Jan
22
2026

1952 Topps: Johnny Schmitz

Johnny Schmitz threw an entire decade with the Cubs and is the very first Brooklyn Dodgers pitcher to appear in the 1952 Topps baseball card checklist, yet he will always be a Washington Senator in my mind. That association sticks with me as a reminder of the way I acquired vintage baseball cards as a kid.

I had ended up on several dealers’ mailing lists, many of which had catalogs with page after page filled with dense text listing the availability of various card numbers. A typical setup would read “1954 Topps Commons (EX-MT $12/VG-EX $5/FR-GD $2): 8, 9, 11, 12, 18, 28, 31, 33,…” There would be no pictures, and truthfully no guarantee that any particular number was in stock in that exact condition. I would write a letter requesting a few randomly chosen numbers, indicate where to send the low grade cards, hand $10 to my parents, and obtain from them a check made out to the dealer. About a month later I would get an envelope in the mail with the requested cardboard.

I acquired exactly two 1954 Topps examples in this manner, specifically cards #18 (Walt Dropo) and #33 (Johnny Schmitz).

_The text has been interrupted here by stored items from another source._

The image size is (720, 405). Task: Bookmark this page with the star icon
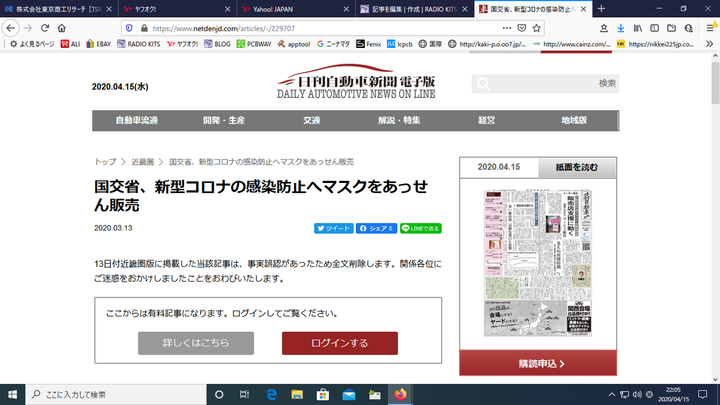pos(537,28)
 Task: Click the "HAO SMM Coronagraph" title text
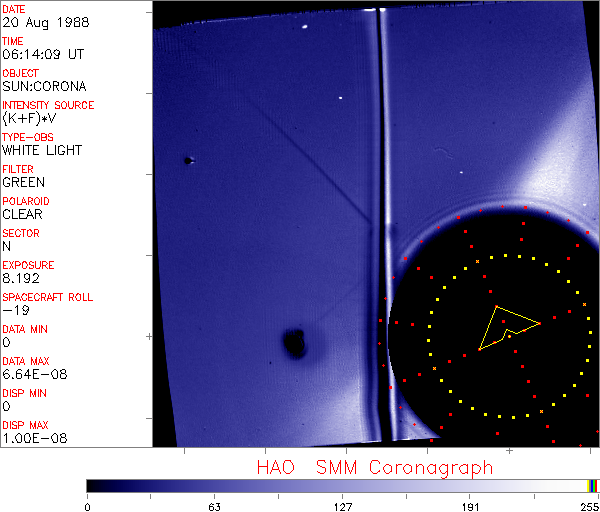point(374,467)
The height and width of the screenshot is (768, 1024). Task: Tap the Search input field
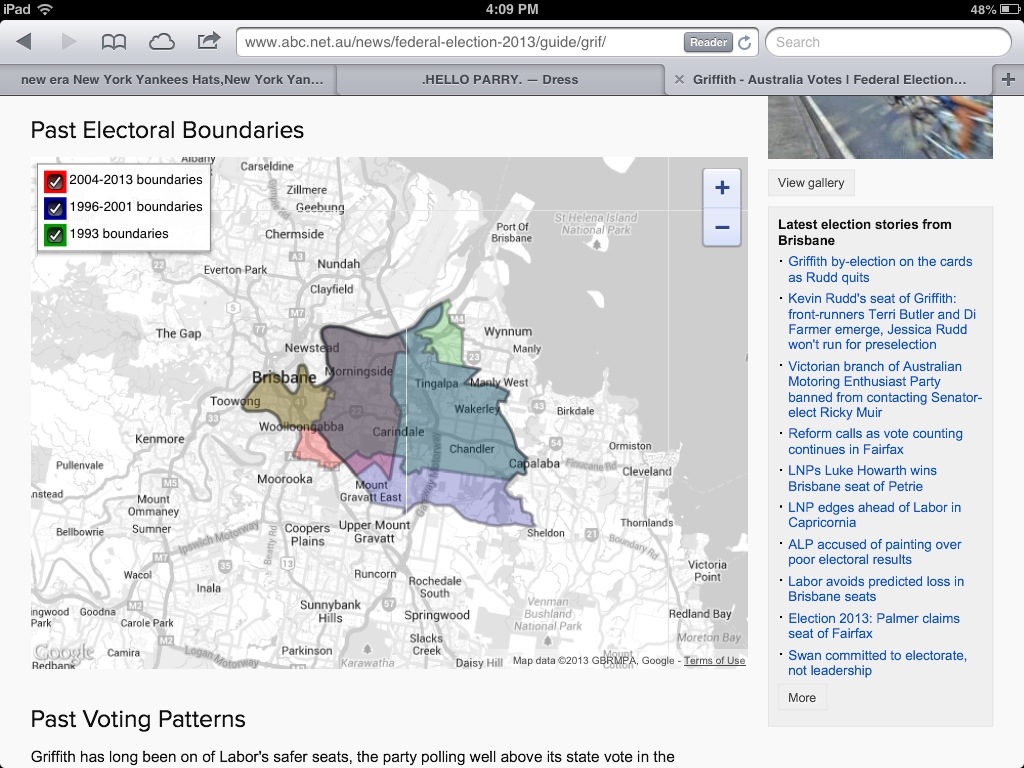tap(888, 42)
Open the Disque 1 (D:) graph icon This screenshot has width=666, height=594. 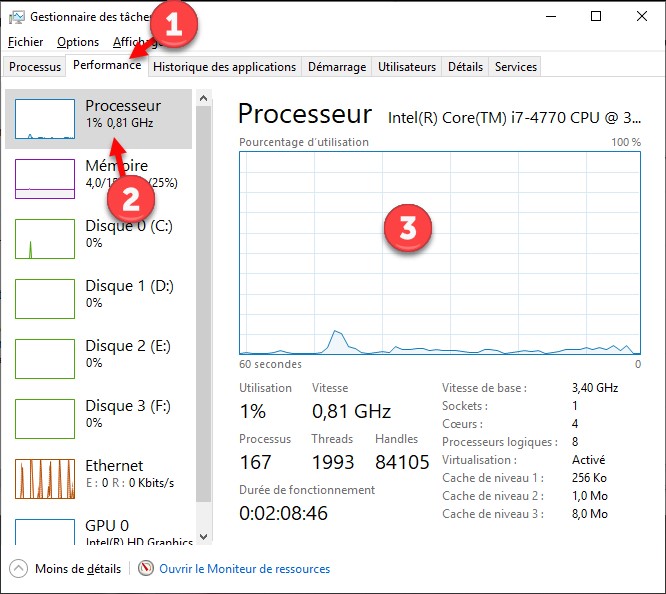tap(45, 299)
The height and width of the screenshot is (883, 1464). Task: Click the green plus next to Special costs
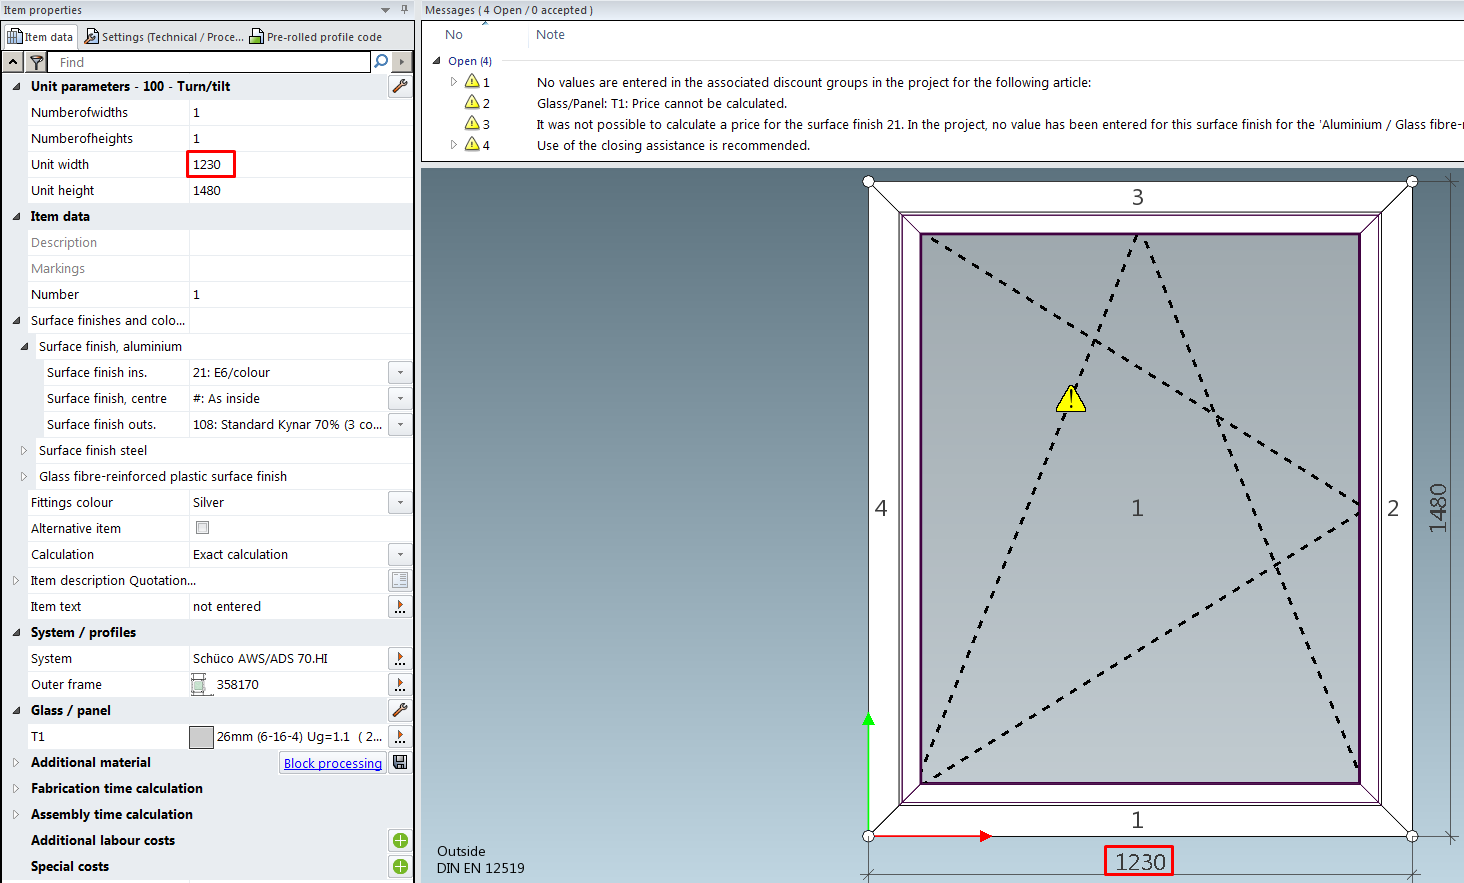[x=400, y=867]
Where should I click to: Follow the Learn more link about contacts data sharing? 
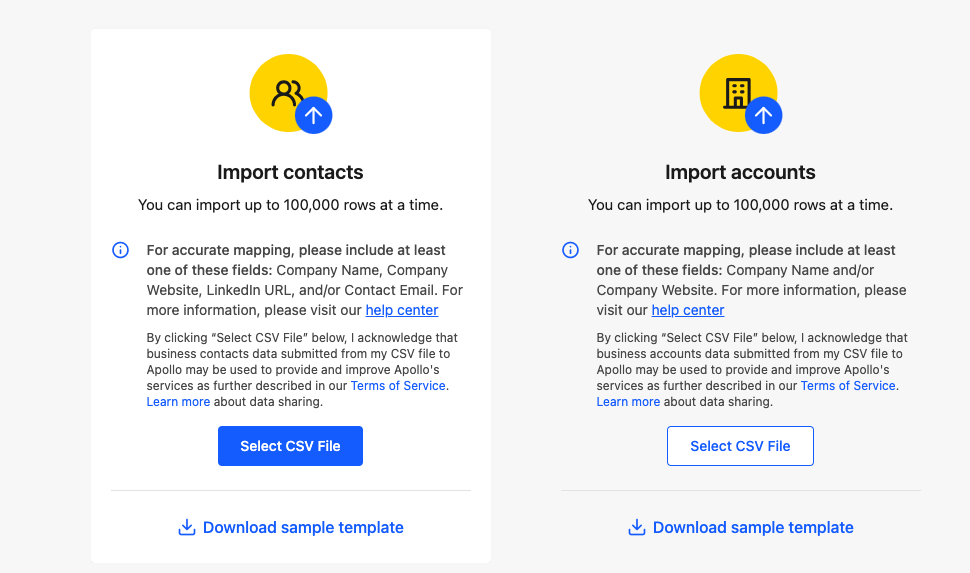tap(178, 402)
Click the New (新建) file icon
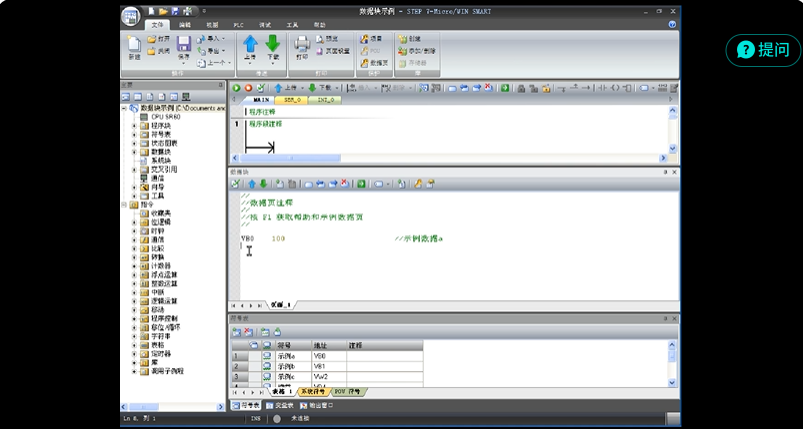 click(134, 45)
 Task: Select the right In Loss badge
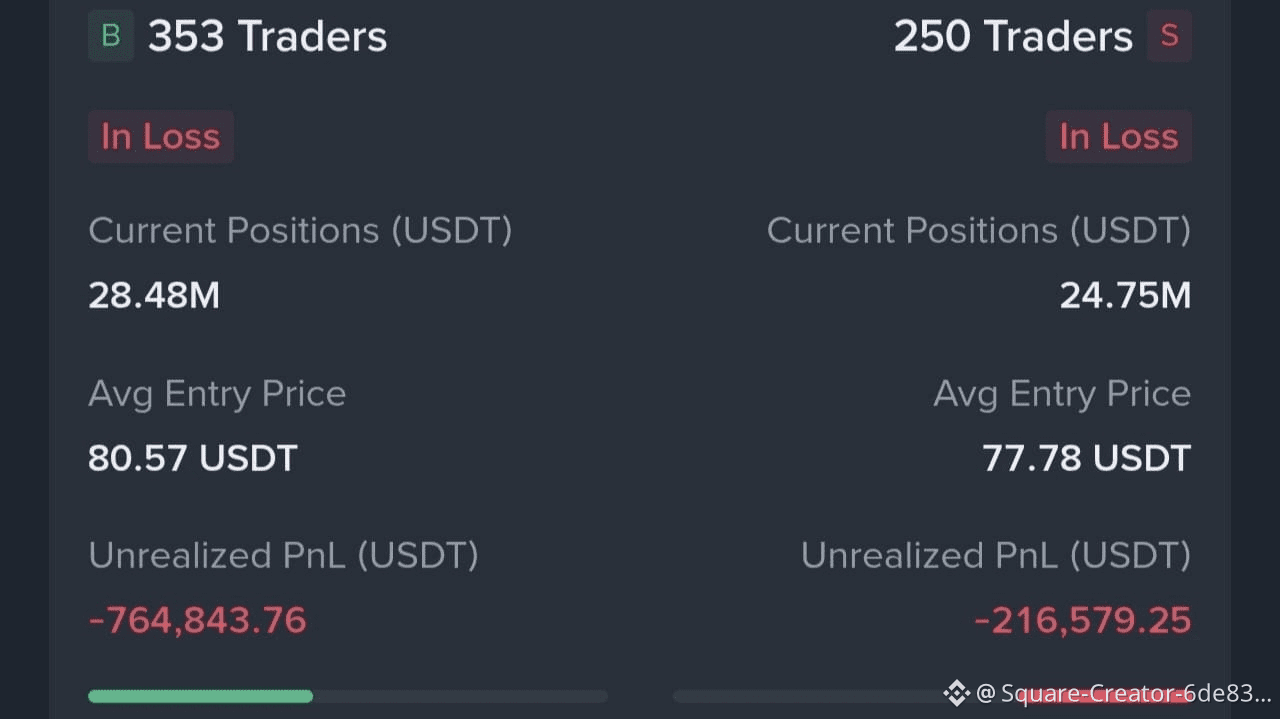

I knew the ’54 set as one characterized by bright colors, so it was a surprise to 9-year-old me that the Schmitz card had a white backdrop. Ever since that time, Schmitz’ card and the accompanying Washington Senators’ logo are what come to mind when I hear “1954 Topps.”

Image: 1954 Topps Johnny Schmitz baseball card in low grade.

The thing about this affiliation with Washington is the fact that he was with the team for exactly one season amid an end-of-career flurry of address changes. His 1952 Topps card, shown below, resides as part of my ’52 set building project and shows him on the pitching staff of the Brooklyn Dodgers. He was traded multiple times in August that year, first going to the Yankees and then to the Reds. In ’53 he went back to the Yankees and then caught a southbound train to the Senators. After posing for his ’54 Topps card he was traded to the Red Sox and shortly thereafter sold to the Orioles where he wrapped up his career in 1956.

Image: Front and back of my off-centered 1952 Topps Johnny Schmitz baseball card.

A journeyman reputation is not what one would have expected at the outset of the 1950s. He had been a mainstay of the Chicago Cubs teams of the 1940s, playing 8 seasons for the North Siders bookending a three year absence for military service. During this time, he proved himself as the capable lefty saddled with a low-scoring team. His 13-18 record led the National League in losses in 1947 despite finishing near the top of the leaderboard in shutouts. The pattern repeated in other years with similar dual-top 10 finishes in these categories. He even won the NL strikeout total in 1946, though his tally of 135 punchouts pales in comparison to what such mark brings to mind.

Schmitz’s debut with the Cubs wasn’t his first brush with a major league club. He was actually the left handed part of a pair of hard throwing teenagers signed by the Cleveland Indians in the mid-1930s. The righty, Bob Feller, went on to set records almost immediately. Schmitz was deemed to be a bit more prone to missing the strike zone, and as such was kept in the minor leagues until Cubs scouts made a move to get him into the National League.

The southpaw’s record through the end of the 1940s was all you could hope for in a top-line starter: A 3.15 ERA, 15 WAR, 200+ innings per season, a positive strikeout to walk ratio, and an ability to limit opposing hitters to minimal home runs and a batting average approaching the Mendoza Line. What curtailed his success and sent him packing on a tour of MLB clubhouses was an arm that gave out around 1950. Schmitz’s career stat line, already very respectable, looks like it belongs in the “Hall of Pretty Good” camp alongside Dave Koslo and Joe Nuxhall when his military interruption and later attempts to play through injury are taken into account.

Not bad for a Washington Senators pitcher.